Le système proposé diffère sur ce point de celui qui est en vigueur pour les conseillers en investissements financiers, qui peuvent être contrôlés à ce titre par l’association à laquelle ils adhèrent. Le règlement général de l’AMF impose même un contrôle sur place de chacun des membres au moins une fois tous les cinq ans. Il n’y a rien d’équivalent dans la proposition de loi, mais il s’agit, là encore, non d’un choix, mais d’une contrainte du droit européen, qui ne permet pas aux autorités publiques de déléguer leurs pouvoirs de contrôle dans ces domaines dans le champ de l’assurance.

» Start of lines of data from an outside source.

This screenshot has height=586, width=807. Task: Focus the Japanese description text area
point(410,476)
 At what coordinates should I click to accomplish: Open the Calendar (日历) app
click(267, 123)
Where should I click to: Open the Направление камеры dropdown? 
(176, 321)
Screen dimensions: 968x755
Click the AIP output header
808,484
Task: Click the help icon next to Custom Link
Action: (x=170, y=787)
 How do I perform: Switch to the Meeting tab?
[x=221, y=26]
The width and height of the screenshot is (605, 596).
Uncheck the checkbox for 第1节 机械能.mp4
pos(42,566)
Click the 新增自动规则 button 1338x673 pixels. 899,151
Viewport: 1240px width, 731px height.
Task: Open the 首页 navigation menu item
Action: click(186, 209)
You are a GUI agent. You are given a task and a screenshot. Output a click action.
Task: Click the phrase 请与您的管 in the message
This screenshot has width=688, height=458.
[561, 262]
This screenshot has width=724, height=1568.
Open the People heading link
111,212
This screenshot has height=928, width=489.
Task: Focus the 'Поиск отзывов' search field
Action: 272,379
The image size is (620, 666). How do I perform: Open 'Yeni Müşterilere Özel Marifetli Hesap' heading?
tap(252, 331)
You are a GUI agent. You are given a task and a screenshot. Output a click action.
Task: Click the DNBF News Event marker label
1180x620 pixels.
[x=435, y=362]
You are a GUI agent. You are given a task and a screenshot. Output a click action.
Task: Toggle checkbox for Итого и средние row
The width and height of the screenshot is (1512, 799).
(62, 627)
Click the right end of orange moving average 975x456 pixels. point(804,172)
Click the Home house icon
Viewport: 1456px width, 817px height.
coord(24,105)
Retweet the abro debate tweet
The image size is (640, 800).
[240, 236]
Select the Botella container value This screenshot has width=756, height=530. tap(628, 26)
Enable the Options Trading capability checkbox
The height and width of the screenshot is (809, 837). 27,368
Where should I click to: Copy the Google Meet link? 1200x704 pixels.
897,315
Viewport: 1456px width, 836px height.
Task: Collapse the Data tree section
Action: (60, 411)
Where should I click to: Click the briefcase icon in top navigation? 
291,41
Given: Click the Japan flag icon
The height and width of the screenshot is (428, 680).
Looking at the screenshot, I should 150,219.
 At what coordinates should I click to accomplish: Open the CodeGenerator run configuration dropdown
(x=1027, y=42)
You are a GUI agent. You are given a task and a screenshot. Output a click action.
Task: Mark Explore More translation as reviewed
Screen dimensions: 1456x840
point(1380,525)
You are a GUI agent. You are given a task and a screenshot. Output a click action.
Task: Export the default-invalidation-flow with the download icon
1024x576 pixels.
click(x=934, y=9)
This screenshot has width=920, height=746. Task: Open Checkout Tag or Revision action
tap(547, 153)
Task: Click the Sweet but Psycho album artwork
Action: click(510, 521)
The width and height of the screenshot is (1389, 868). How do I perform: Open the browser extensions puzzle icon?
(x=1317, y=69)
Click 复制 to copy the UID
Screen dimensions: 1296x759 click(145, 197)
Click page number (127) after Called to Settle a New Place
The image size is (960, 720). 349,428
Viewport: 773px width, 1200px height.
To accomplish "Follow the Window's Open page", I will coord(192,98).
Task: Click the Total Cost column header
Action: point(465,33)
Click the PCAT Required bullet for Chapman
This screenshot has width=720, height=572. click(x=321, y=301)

En dépit de ces deux limites, je pense qu’il s’agit d’un pas dans la bonne direction. En effet, si les courtiers font l’objet d’un encadrement croissant à l’échelon européen avec la directive de 2016 sur la distribution d’assurances, les conditions d’exercice qui leur sont imposées sont peu contrôlées. Pour vous donner un ordre de grandeur, l’ACPR réalise 70 contrôles par an, alors que 24 470 courtiers et 32 557 intermédiaires en opérations de banque et services de paiement sont immatriculés à l’Orias. Vous voyez le ratio

Le turnover – je serais tenté de dire la « pratique éphémère » – est massif. Albéric de Montgolfier a insisté sur le fait que 11 000 intermédiaires ne sont pas renouvelés chaque année. En outre, les exigences d’accès à la profession sont souvent peu respectées.

Avec le système proposé, les associations pourront désormais vérifier que les conditions d’exercice sont remplies, en particulier l’obligation d’offrir un service de médiation, de se former régulièrement et de souscrire à une garantie financière adéquate. C’est particulièrement nécessaire dans un secteur très atomisé où l’essentiel des acteurs – vous l’avez compris – sont des TPE.

L’obligation d’adhésion devrait par ailleurs permettre de limiter le turnover et de décourager les projets professionnels les moins aboutis. Le coût de cette adhésion n’apparaît pas prohibitif. D’après les auditions, il se situerait autour de 500 euros en moyenne, avec une modulation selon la taille de l’entreprise.

Il faut également garder à l’esprit que de nombreux intermédiaires ont déjà adhéré sur une base volontaire aux associations existantes et que la souscription comprend certains services, comme la médiation, auxquels les courtiers auraient de toute façon été tenus de souscrire. À plus long terme, la présence de plusieurs associations professionnelles nous paraît également de nature à susciter une modération de ces tarifs, dans une logique à la fois de concurrence et d’attractivité.

Enfin, comme il ne s’agit pas d’embêter inutilement des professions déjà bien encadrées, soulignons que les agents généraux sont exclus du champ de l’obligation d’adhésion, y compris pour leurs activités accessoires de courtier. En effet, les assureurs opèrent une sélection stricte des candidats à l’exercice de la profession d’agent général, leur imposent des obligations de formation bien supérieures au minimum requis par le droit européen et les auditent régulièrement.

Au total, et compte tenu des contraintes du droit européen, il nous semble donc que l’équilibre trouvé doit permettre de structurer la profession sans excès de zèle. C’est pourquoi la commission des finances vous invite à adopter cette proposition de loi.